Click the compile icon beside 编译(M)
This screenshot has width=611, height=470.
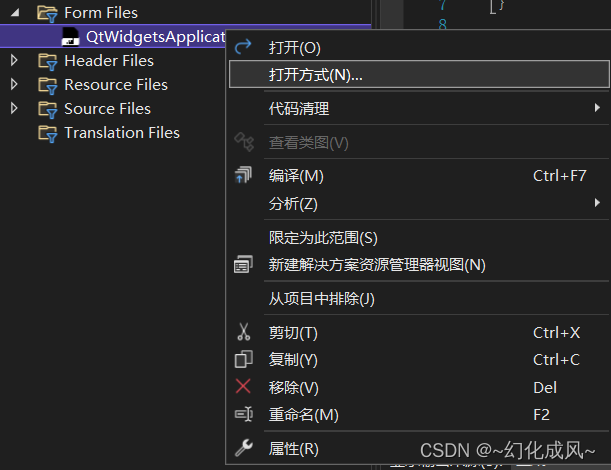click(243, 176)
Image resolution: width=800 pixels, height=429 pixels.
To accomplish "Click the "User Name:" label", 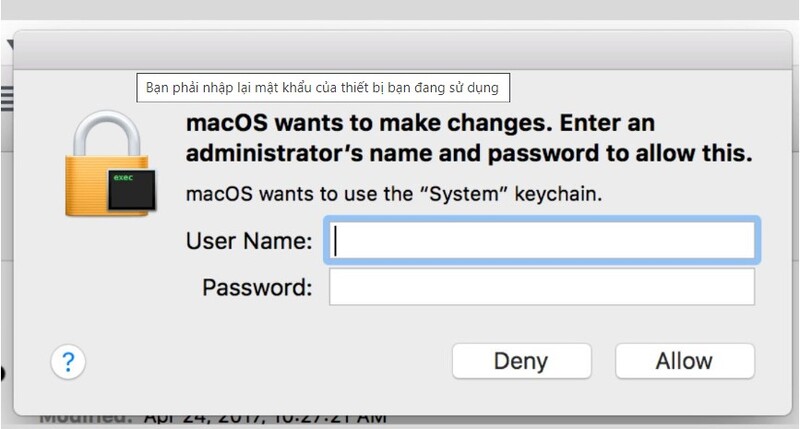I will (x=249, y=241).
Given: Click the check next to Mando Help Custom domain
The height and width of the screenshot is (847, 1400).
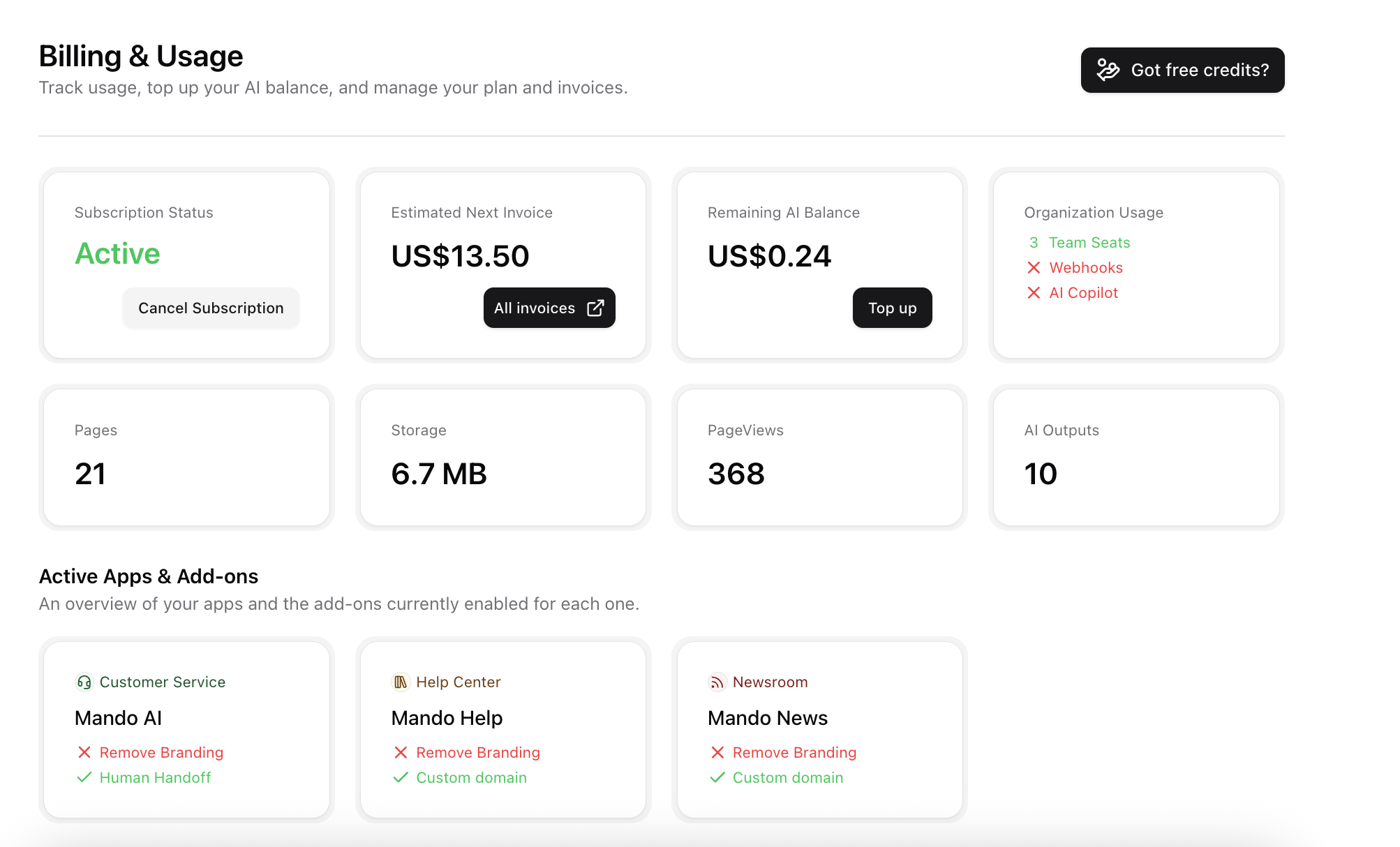Looking at the screenshot, I should [x=401, y=778].
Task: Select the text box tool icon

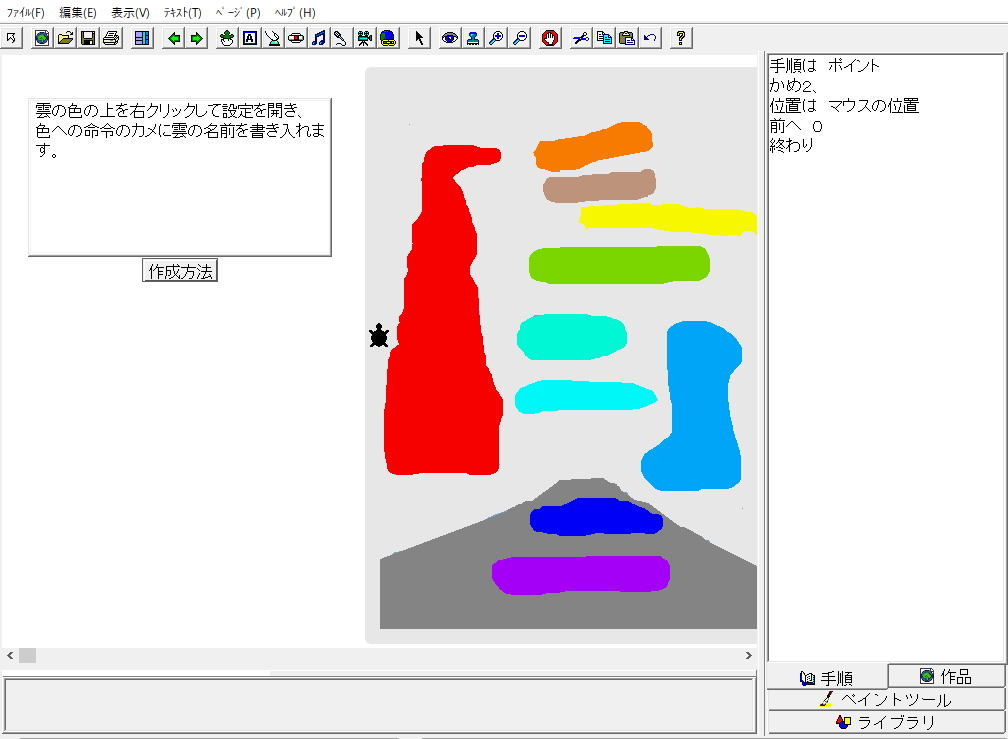Action: [x=250, y=38]
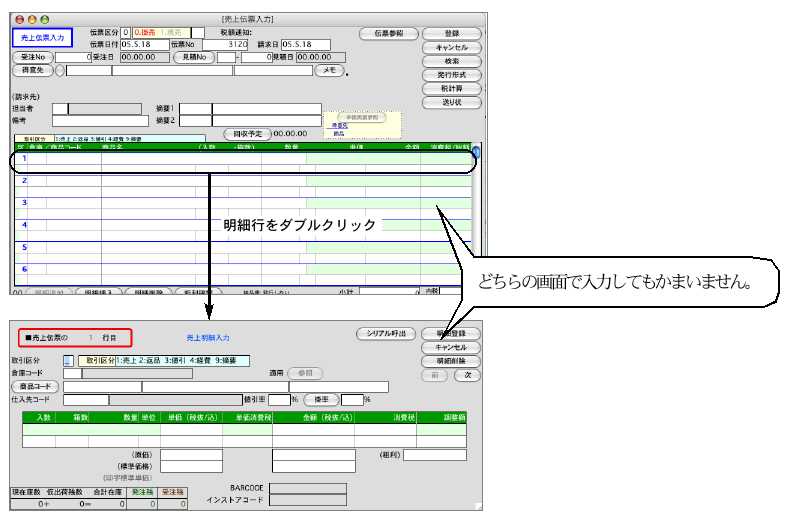
Task: Click the 標準 rate button
Action: (321, 399)
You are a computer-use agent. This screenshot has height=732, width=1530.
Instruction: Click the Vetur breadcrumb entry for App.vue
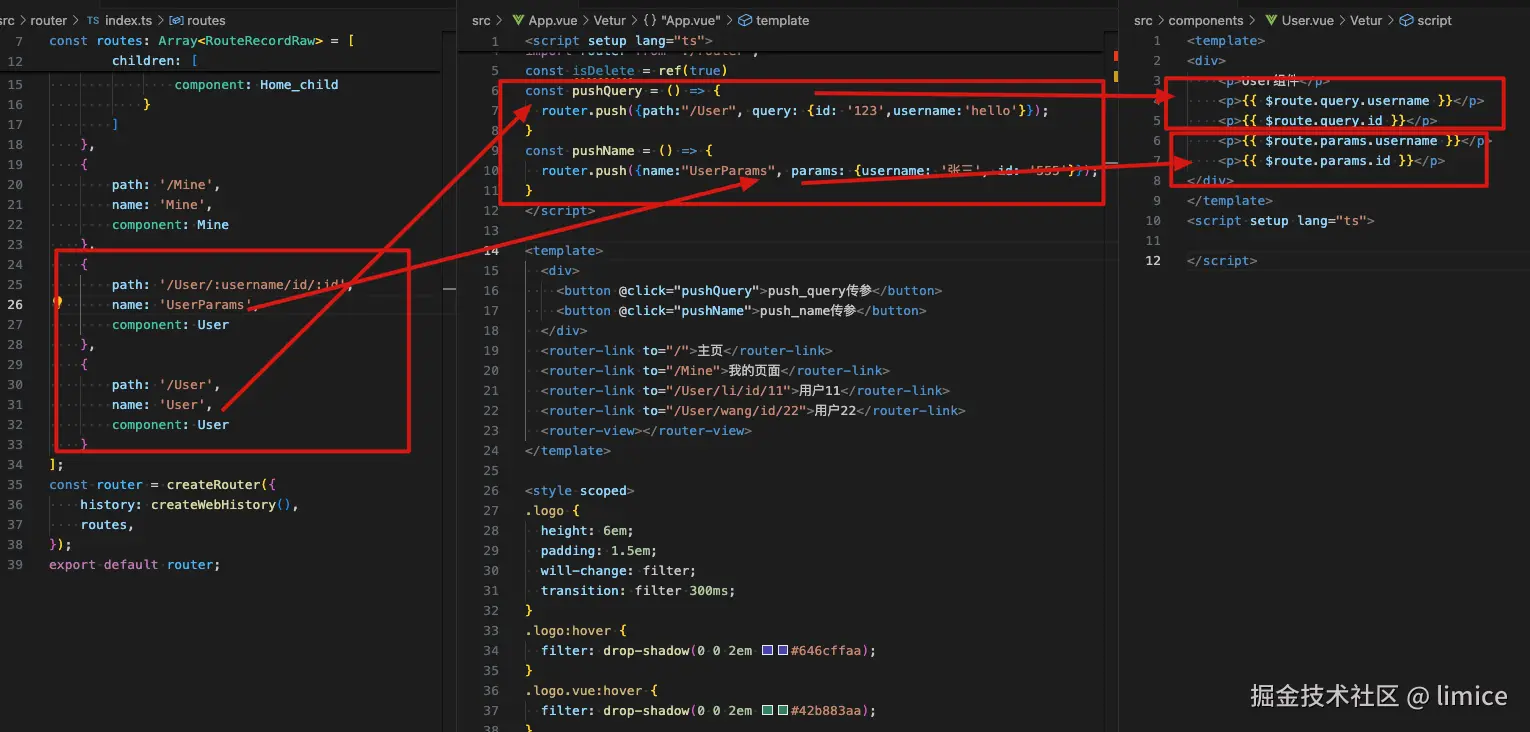[609, 20]
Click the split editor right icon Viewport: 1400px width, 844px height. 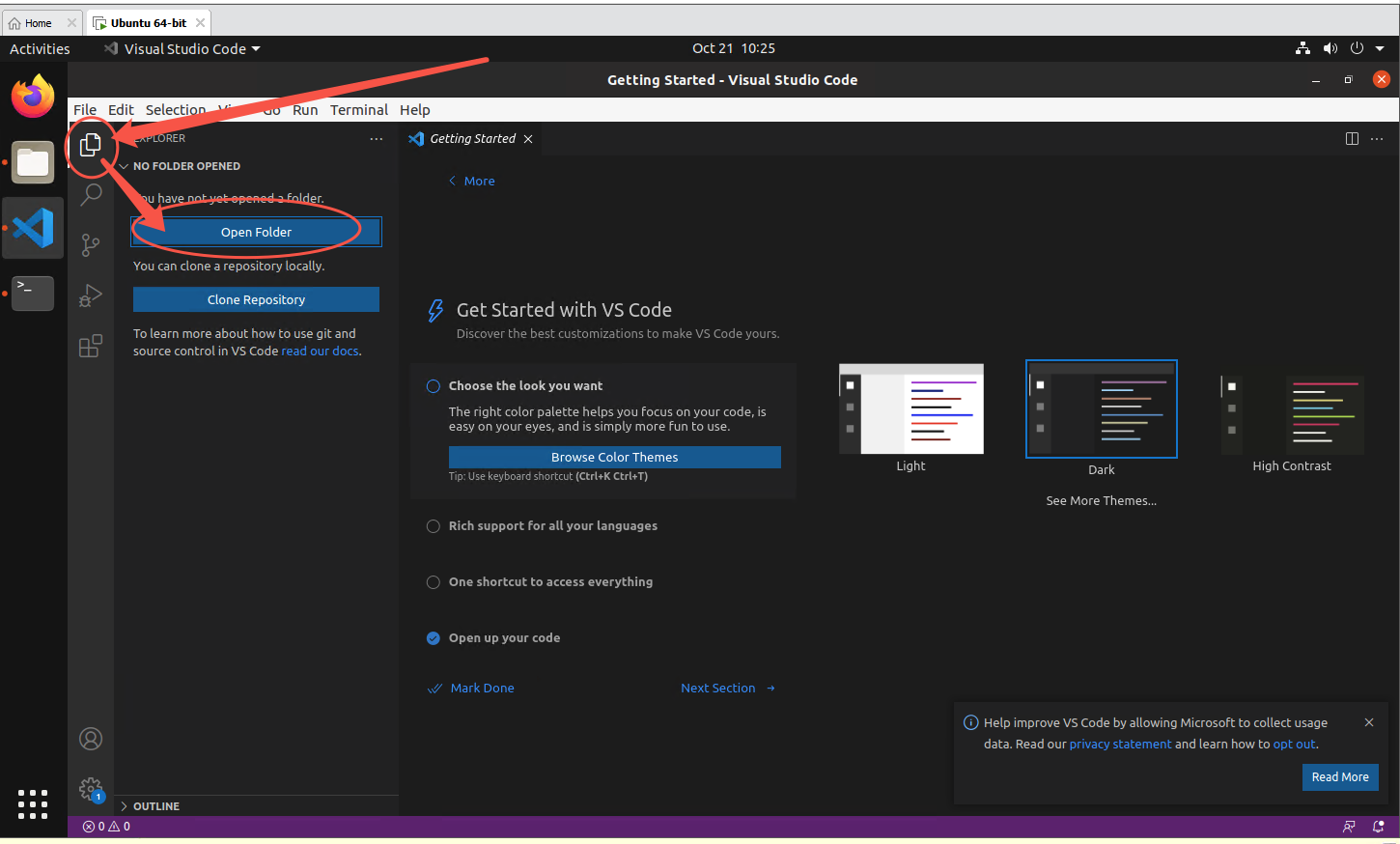(x=1352, y=139)
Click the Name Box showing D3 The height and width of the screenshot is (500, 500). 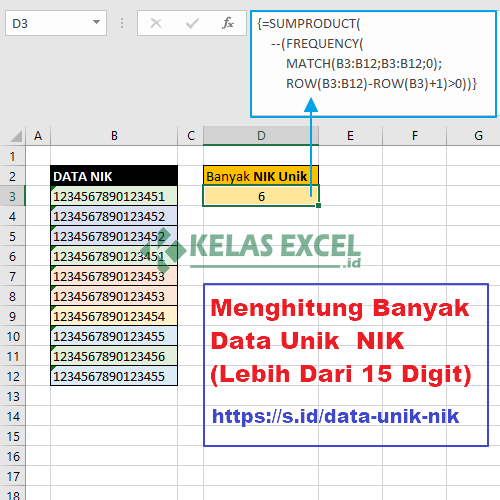(x=56, y=23)
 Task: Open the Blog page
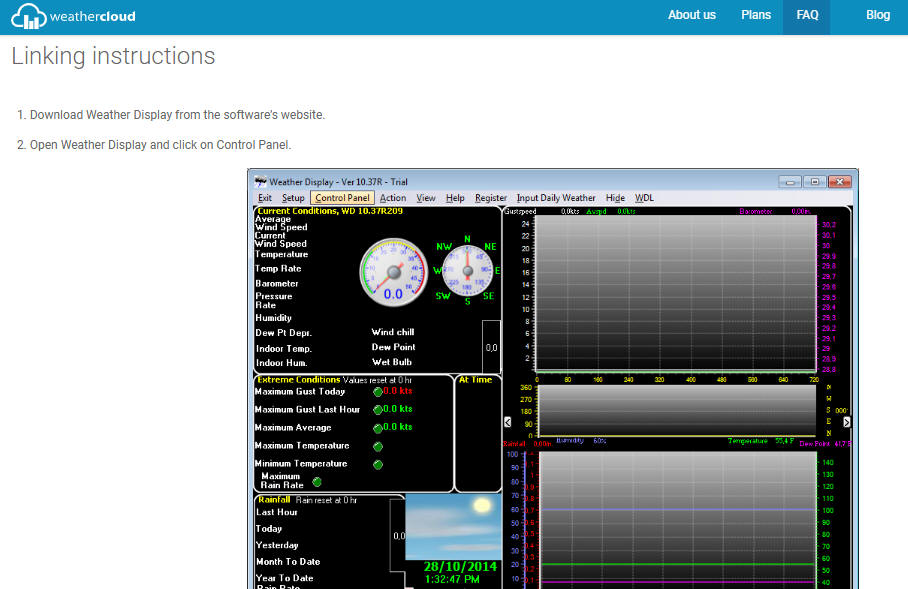tap(877, 15)
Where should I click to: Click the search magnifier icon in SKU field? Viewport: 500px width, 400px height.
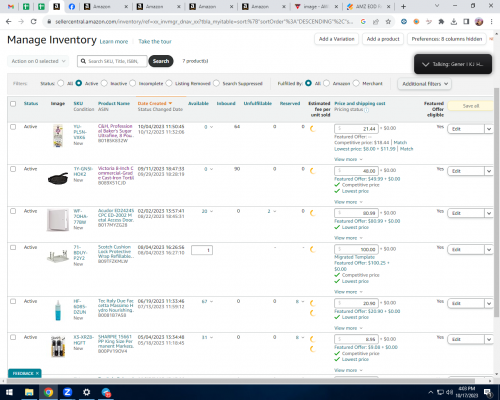tap(83, 61)
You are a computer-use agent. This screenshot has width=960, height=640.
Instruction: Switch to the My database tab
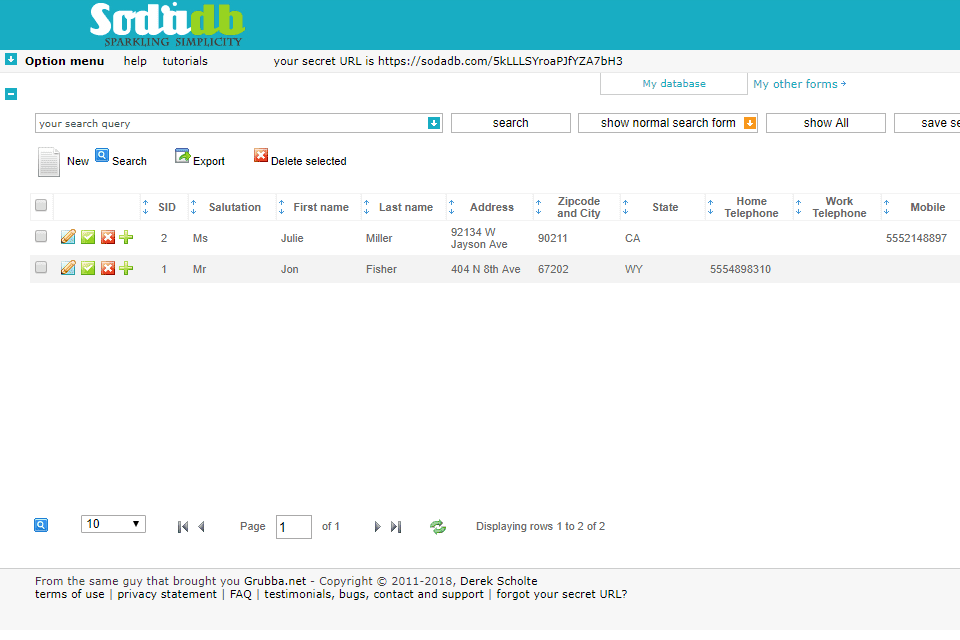coord(674,84)

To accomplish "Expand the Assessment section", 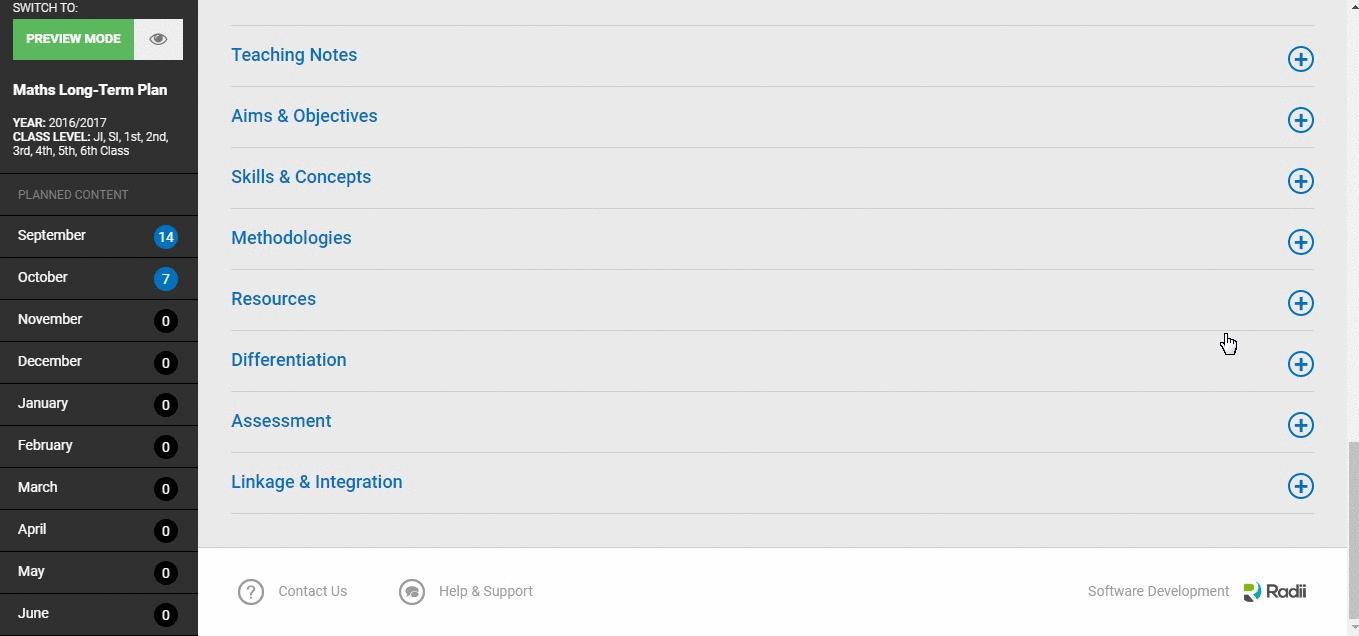I will [1300, 425].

--

(Goal of the exercise) State the number of lines in the records above that contain the string "computer", and give nothing else.

(Written response) 2